Fraud is often identified by a condo director and an accountant who have maintained oversight over financial records of the corporation.

One of the most important steps in preventing fraud is to ensure one individual does not have control over all financial matters.  Where millions of dollars are being managed, the risk is too high for control to reside in the hands of a single individual.  Should a single individual become too powerful or retain too much control over finances, opportunities for fraud increase.  Another necessary control is to separate custody of assets from record keeping.   Receipt of condo fees should be handled by someone different than whoever handles accounting and recordkeeping.

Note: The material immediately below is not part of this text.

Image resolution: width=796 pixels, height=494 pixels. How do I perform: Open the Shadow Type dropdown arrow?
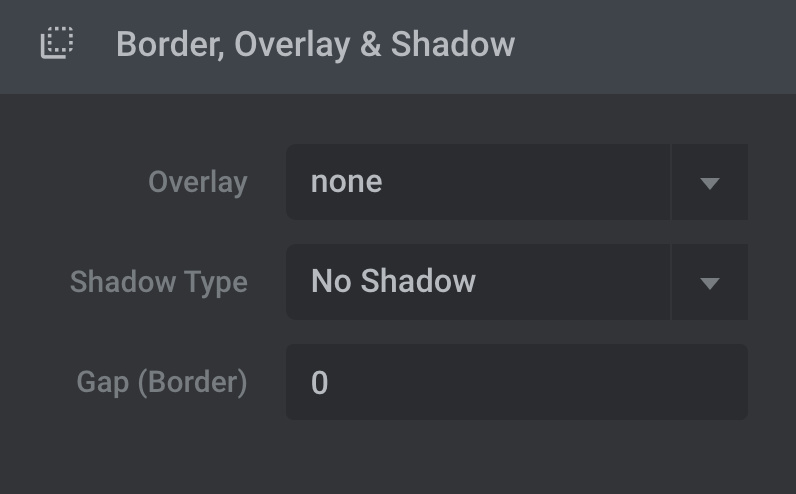click(x=710, y=282)
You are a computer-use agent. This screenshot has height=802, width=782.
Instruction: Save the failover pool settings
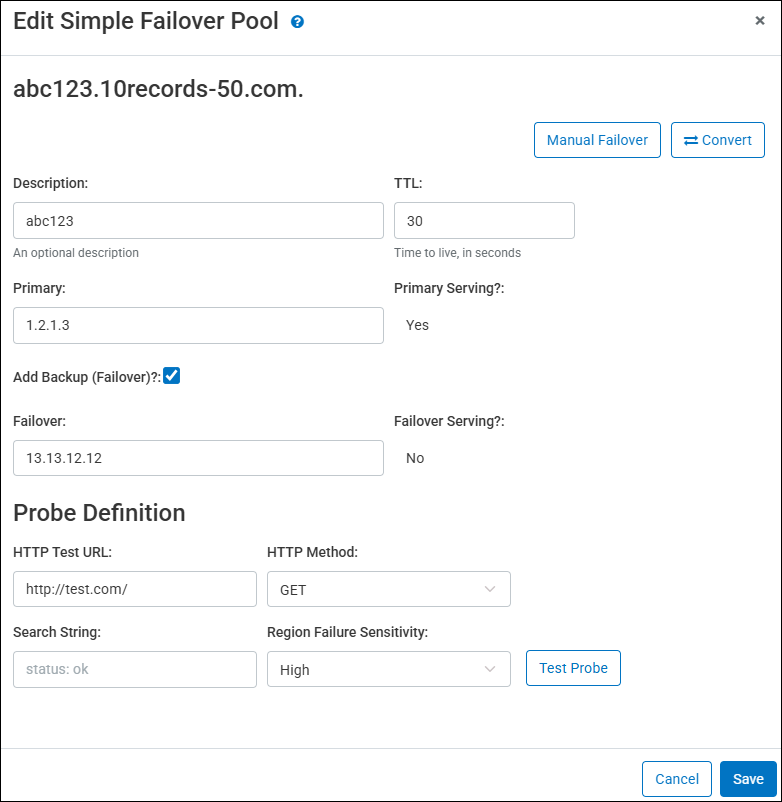747,779
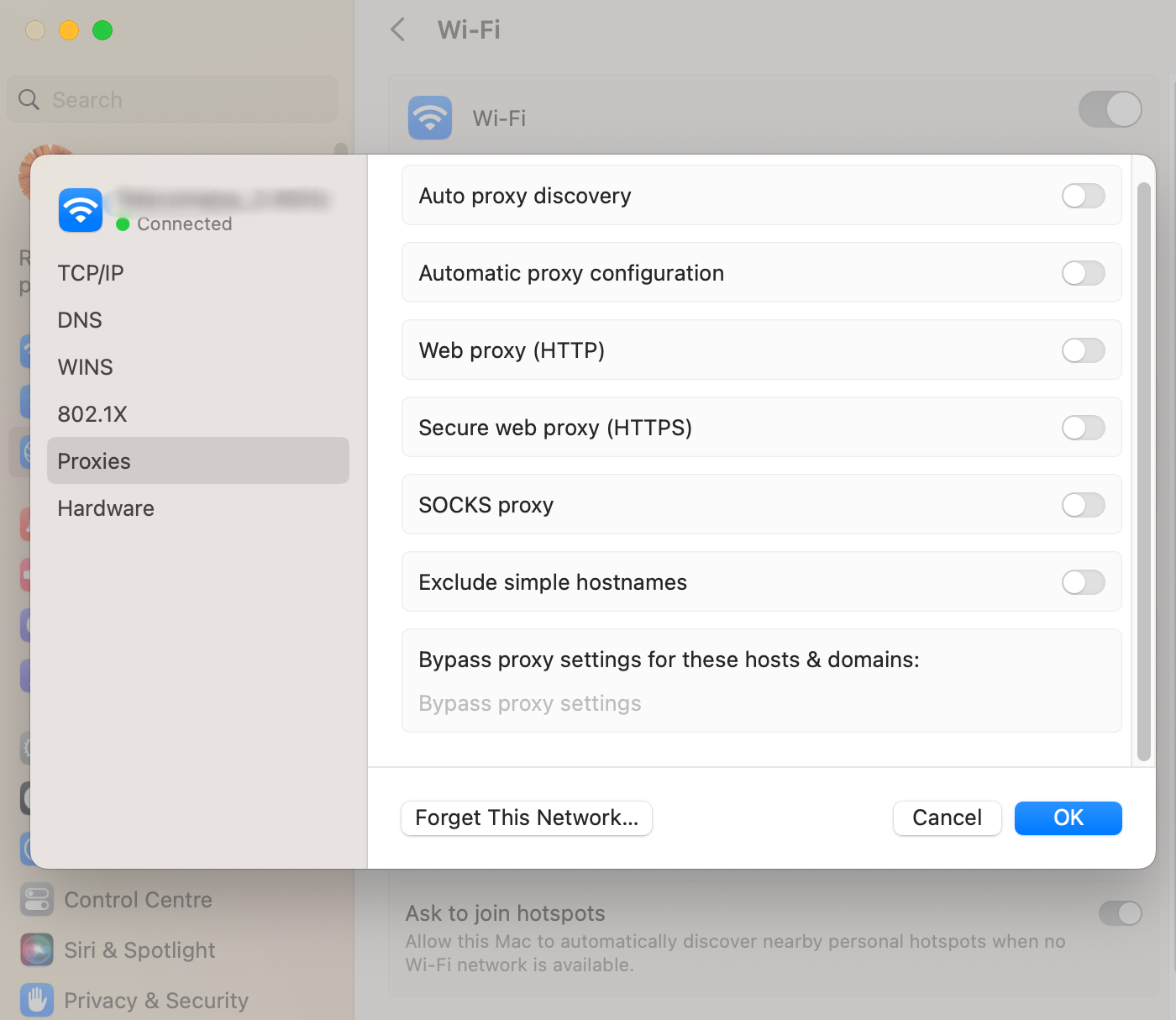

When you suspect fraud, bring in professionals to evaluate the situation.  Your accountant or a condo fraud specialist can assist.  Depending on the situation, they may recommend use of a forensic accountant trained to follow money trails to detect fraud.

The key to preventing fraud is to know where the risk exists and implementing procedures that limit this risk.

General Policy Controls

  • Ask common sense questions.
  • Where a condo board lacks an individual with strong financial skills to serve as treasurer, consider options for obtaining this expertise rather than defaulting to a less qualified director for this role.

Financial Controls

  • Do not accept cash. Require condo fees and other monies to be paid by cheque, credit card or debit payable only to the condo corporation.
  • Have cheques signed by two individuals and matched against invoices.
  • Never co-mingle corporation funds with other accounts.
  • Utilize purchase orders.
  • Document petty cash disbursements.

Good Practices

  • Review available reports monthly.
  • Directors should review all financial data provided to them to ensure it appears as expected. Do not accept as correct financial documents based on assurances of management or other directors.
  • View actual invoices and bank statements. Do not rely on summary reports.
  • Review details of major expenditures and large contracts on a regular basis.
  • When hiring a vendor do not just rely on recommendations. Obtain cost estimates from multiple sources.
  • Adopt a zero tolerance policy against fraudulent activities to encourage employees, directors and residents to report suspicions of fraud.
  • Control account access. Not all directors or employees require this access.
  • Require documentation – invoice, contract or receipts – before disbursing funds.